Only the lines below starting at the one that contains "Image resolution: width=570" and ending at the one that contains "Screen dimensions: 1315x781" are to be reproduced, exactly and with both ends kept.
+---+
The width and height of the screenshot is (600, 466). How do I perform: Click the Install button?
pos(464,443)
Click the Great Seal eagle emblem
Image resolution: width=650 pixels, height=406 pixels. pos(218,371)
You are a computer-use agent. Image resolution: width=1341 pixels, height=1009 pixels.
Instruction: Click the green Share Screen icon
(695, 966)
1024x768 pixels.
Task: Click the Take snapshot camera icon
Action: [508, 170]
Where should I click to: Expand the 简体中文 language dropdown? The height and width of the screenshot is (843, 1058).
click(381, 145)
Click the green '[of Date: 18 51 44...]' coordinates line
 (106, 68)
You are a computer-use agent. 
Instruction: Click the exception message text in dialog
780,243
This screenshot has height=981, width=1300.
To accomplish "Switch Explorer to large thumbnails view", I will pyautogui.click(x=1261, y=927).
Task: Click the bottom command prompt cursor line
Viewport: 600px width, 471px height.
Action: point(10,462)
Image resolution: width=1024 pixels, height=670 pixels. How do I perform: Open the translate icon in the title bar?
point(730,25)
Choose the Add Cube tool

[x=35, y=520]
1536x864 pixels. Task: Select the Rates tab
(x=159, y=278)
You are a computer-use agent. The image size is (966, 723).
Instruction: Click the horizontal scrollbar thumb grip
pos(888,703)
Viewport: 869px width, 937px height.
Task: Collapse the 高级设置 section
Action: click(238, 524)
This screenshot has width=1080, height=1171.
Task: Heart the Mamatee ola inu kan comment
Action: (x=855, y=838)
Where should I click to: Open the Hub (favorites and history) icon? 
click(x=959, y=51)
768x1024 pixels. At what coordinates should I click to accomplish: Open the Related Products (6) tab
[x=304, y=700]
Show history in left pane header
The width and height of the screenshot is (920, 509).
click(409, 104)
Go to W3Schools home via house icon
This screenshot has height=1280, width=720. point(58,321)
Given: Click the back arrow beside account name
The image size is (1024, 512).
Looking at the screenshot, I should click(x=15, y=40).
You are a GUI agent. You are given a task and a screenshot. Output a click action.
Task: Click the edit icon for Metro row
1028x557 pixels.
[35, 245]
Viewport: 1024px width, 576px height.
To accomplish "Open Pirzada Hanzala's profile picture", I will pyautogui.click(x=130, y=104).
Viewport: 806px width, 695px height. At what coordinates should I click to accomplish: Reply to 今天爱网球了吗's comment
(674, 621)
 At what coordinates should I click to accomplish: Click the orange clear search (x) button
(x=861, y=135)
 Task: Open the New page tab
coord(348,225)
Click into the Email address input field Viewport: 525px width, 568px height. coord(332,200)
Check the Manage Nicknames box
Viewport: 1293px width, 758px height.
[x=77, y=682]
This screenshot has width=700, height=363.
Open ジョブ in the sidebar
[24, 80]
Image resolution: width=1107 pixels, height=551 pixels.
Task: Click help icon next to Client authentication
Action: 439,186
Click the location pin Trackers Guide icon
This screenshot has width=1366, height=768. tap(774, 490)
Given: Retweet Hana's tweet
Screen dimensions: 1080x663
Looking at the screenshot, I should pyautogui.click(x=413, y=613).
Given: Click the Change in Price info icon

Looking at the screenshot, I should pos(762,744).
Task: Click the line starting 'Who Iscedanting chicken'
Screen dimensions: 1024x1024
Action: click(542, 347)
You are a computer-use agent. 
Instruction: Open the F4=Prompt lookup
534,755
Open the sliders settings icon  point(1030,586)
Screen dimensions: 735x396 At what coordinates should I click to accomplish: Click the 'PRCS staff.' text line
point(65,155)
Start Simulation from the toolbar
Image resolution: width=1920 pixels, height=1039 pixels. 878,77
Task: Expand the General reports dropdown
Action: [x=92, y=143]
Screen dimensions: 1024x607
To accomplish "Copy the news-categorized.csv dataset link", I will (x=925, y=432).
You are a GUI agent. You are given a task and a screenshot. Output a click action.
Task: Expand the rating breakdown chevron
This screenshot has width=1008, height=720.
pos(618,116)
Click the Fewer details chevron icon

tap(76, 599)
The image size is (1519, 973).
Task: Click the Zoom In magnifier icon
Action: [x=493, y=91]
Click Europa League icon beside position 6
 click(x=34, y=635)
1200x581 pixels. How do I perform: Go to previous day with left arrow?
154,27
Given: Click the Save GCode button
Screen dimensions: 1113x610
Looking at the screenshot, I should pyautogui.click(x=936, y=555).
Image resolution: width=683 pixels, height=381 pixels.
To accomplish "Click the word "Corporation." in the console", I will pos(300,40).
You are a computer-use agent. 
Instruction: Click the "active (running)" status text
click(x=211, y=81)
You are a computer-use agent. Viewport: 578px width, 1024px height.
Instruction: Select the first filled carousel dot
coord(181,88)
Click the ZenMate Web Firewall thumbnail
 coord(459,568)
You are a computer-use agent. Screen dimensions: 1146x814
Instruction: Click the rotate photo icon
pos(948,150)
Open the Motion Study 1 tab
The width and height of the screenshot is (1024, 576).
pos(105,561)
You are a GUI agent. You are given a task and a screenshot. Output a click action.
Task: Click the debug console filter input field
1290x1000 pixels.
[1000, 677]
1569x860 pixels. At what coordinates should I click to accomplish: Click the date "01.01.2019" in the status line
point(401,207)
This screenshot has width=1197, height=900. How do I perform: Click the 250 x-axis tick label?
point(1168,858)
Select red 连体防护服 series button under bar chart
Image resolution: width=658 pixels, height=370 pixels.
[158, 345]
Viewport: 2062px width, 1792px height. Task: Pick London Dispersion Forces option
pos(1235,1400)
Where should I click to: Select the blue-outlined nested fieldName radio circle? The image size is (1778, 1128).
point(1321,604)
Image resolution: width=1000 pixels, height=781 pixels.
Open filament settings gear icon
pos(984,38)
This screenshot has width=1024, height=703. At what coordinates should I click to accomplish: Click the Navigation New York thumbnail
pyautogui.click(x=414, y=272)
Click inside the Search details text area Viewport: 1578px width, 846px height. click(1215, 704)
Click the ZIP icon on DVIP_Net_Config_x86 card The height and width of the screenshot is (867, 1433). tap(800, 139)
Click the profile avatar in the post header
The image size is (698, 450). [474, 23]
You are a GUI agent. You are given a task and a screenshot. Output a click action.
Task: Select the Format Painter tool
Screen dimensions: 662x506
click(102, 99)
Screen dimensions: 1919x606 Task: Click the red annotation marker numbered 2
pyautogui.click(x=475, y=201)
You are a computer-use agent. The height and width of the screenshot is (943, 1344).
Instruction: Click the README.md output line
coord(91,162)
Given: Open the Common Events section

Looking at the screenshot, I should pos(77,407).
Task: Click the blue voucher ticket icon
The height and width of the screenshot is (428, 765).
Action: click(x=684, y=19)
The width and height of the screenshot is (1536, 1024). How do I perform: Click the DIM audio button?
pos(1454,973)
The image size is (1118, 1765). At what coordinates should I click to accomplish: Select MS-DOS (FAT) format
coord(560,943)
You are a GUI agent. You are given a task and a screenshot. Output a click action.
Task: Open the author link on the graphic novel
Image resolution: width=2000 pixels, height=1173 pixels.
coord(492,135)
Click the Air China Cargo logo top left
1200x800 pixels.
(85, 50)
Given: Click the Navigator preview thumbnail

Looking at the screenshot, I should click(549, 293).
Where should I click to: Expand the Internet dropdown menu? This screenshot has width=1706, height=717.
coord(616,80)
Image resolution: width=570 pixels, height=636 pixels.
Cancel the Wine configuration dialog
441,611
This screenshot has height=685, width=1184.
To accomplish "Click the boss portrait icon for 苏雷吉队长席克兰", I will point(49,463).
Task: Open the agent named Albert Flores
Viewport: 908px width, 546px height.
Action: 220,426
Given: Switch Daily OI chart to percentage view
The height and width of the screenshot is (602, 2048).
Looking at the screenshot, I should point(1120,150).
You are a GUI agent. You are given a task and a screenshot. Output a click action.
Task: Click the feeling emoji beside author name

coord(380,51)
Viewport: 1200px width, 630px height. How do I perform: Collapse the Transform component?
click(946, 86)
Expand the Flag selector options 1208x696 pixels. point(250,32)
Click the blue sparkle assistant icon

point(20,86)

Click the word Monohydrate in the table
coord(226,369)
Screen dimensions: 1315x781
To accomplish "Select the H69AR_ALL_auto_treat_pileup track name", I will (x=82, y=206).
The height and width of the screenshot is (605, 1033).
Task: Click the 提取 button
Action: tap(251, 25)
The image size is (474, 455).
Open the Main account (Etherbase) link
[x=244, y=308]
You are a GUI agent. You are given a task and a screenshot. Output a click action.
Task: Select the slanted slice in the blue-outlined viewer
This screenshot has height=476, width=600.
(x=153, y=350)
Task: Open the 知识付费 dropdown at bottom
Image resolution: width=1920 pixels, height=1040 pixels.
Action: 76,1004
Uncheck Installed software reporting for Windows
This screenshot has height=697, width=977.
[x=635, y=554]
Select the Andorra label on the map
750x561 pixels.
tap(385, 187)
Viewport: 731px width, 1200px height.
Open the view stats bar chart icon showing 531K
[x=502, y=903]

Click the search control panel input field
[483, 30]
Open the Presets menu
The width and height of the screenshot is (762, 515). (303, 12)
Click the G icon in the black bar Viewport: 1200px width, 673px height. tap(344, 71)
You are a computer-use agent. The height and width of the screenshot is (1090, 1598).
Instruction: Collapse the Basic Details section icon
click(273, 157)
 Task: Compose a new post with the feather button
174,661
+---+
_ANSWER SECTION_
Image resolution: width=570 pixels, height=636 pixels.
Cancel the Wine configuration dialog
441,611
This screenshot has height=685, width=1184.
To accomplish "Click the boss portrait icon for 苏雷吉队长席克兰", I will point(49,463).
Task: Open the agent named Albert Flores
Viewport: 908px width, 546px height.
Action: 220,426
Given: Switch Daily OI chart to percentage view
The height and width of the screenshot is (602, 2048).
Looking at the screenshot, I should point(1120,150).
You are a GUI agent. You are given a task and a screenshot. Output a click action.
Task: Click the feeling emoji beside author name

coord(380,51)
Viewport: 1200px width, 630px height. How do I perform: Collapse the Transform component?
click(946, 86)
Expand the Flag selector options 1208x696 pixels. point(250,32)
Click the blue sparkle assistant icon

point(20,86)

Click the word Monohydrate in the table
coord(226,369)
Screen dimensions: 1315x781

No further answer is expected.